Keeping track of ACoS is extremely important for businesses of all kinds. You can't be running ads without checking how they perform.
Benefits of calculating ACoS are:
- Improved budget allocation for your Amazon ads
- Better decisions being made for your e-commerce business
- Increased Amazon advertising efficiencyAs already explained, TACoS is a KPI you must track. But, if you're wondering why, here are some of the reasons:
- It provides insights into your organic health: You might think that ads don't impact your organic sales, but you would be wrong. That's why you need to track TACoS. Let's say you've spent $1,000 on ads and your TACoS stays low (or even better, it decreases); that means you're getting more organic sales as a result of your advertising campaigns. This is often referred to as "free sales".
- It can improve your cost-efficiency with Amazon ads: If you increase your ad spend and don't see an increase in total revenue (ads + organic), your product may have already reached its maximum potential.
- It can show how much you are dependant on ads: If your ACoS is great but TACoS is creeping up, that's bad news because your business is then relying on ads to generate sales. Let's face it: if you are not seeing organic revenue, you might have a pretty weak business model.
- It can help you "determine" what phase your product is in: If you are in the product launch phase, your TACoS will likely be high (over 40%). But if your TACoS is below 15%, it might indicate that your product has entered the mature phase.
- It gives a clearer picture of your net profit margin: If your business targets a 20% net profit margin and your TACoS is 25%, you know you are losing money regardless of your ACoS.
How to calculate Amazon TACoS?
Let's say you own an e-commerce bookstore and decide to spend $2,500 in January on advertising (not only Amazon, but other channells as well: Meta, Google, etc).
The total value of books sold in Jan is $20,000, including sales from paid ads, email newsletter, organic search, social media, etc.
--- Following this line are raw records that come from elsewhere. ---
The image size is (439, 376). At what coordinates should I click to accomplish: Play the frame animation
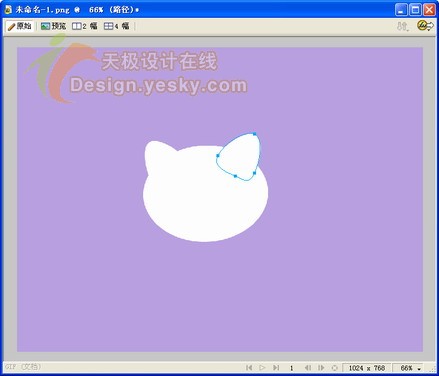pos(262,368)
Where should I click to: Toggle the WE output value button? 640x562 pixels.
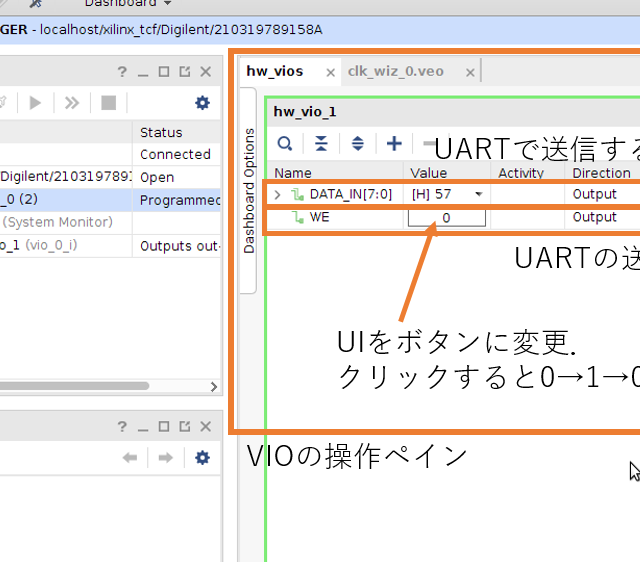[x=446, y=217]
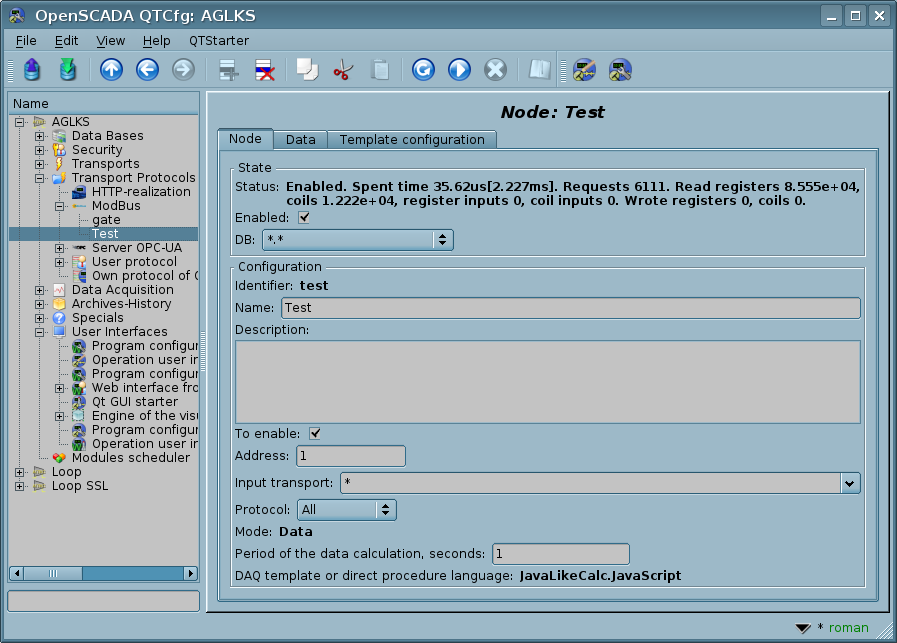Click the copy item toolbar icon

(307, 70)
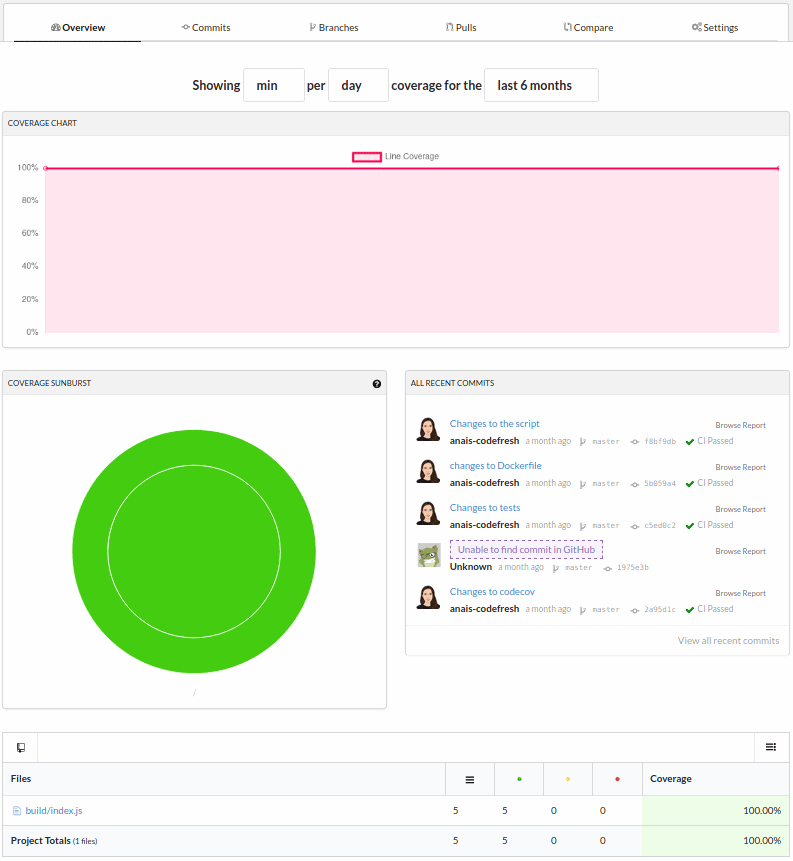
Task: Click the list view icon at files table right
Action: coord(771,747)
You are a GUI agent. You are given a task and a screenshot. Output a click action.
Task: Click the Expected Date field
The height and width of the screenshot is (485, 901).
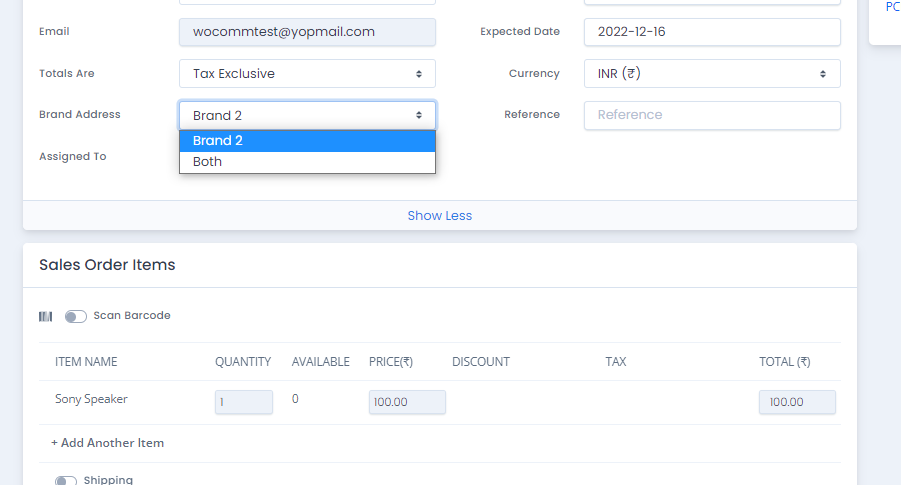712,32
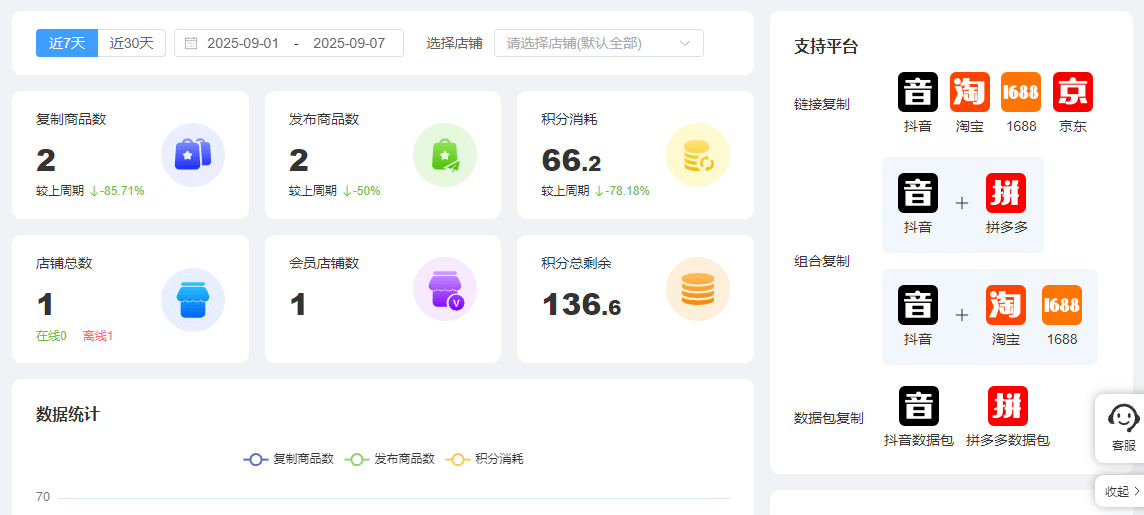Click the start date 2025-09-01 field

coord(243,43)
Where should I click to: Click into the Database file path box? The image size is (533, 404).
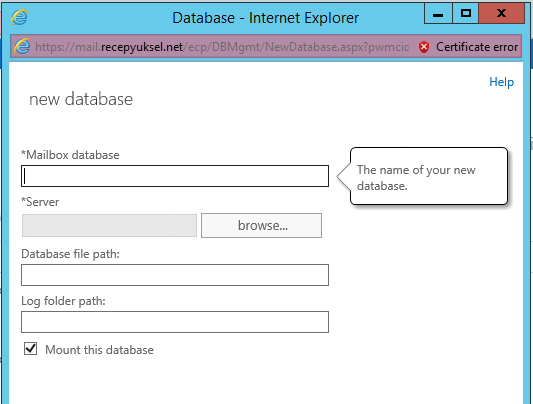point(175,275)
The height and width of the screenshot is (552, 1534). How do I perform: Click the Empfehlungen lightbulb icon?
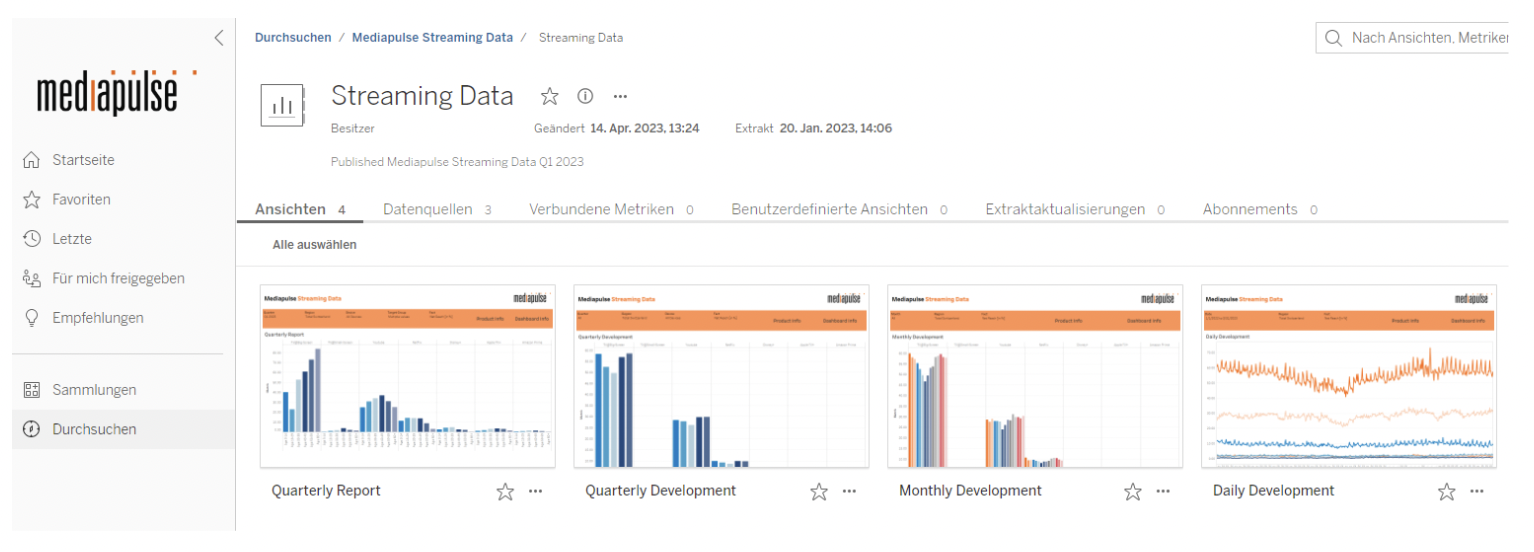[31, 318]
You would then do a simple calculation:
$2,500/$20,000 x 100 = 12.5 %
So, in this specific example, 12.5% of your total revenue is going back into advertising.
Let's bring ACoS into the equation. If you generated $5,000 in sales from ads only, your ACoS would be:
$2,500/$5,000 x 100 = 50%
Spending 50% of the sale price on ads looks terrible, which is why you should ALWAYS measure TACoS as well!
What is the TACoS formula?
The TACoS formula is:
TACoS = (Total Ad Spend/Total Revenue (Organic + Ads) x 100
Easy, right? But, you don't have to calculate TACoS manually. It's 2026! That's why we built this TACoS calculator in the first place. Just input your total ad spend and total revenue and our calculator will do the math for you.
What’s the Ideal Amazon TACoS?
It depends on your business and the phase your product is in. Overall, anything below 15% is considered a good benchmark.
If you are launching a product, you should not expect TACoS to be that low; it can range anywhere between 20-50%, or even higher. The product launch phase should not typically last longer than 6 months. After that, TACoS should drop below 20%, and within 12 months from the launch, it should drop below 15%.
How often should I calculate TACoS on Amazon?
You should calculate TACoS weekly as it is short enough to catch negative trends before it destroys your whole month.
TACoS should not be calculated daily because it is extremely volatile; one bad ad day or one bulk order can distort the numbers. It might make sense to calculate TACoS daily only during a product launch, Black Friday or other major events. But use it with caution!
Even if you calculate TACoS daily or weekly, you still need to do it monthly. Monthly TACoS is your most important view for profitability. Remember that Amazon sales numbers can have up to a 14-day attribution delay, so looking at a full month data can give you the most accurate result.
It can also be extremely helpful to compare this month's TACoS with the same month last year and then analyze the numbers accordingly. If your TACoS from Jan-25 was 10% and from Jan-26 is 15%, you need to critically evaluate why? Did a new competitor show up or did cost per click increased?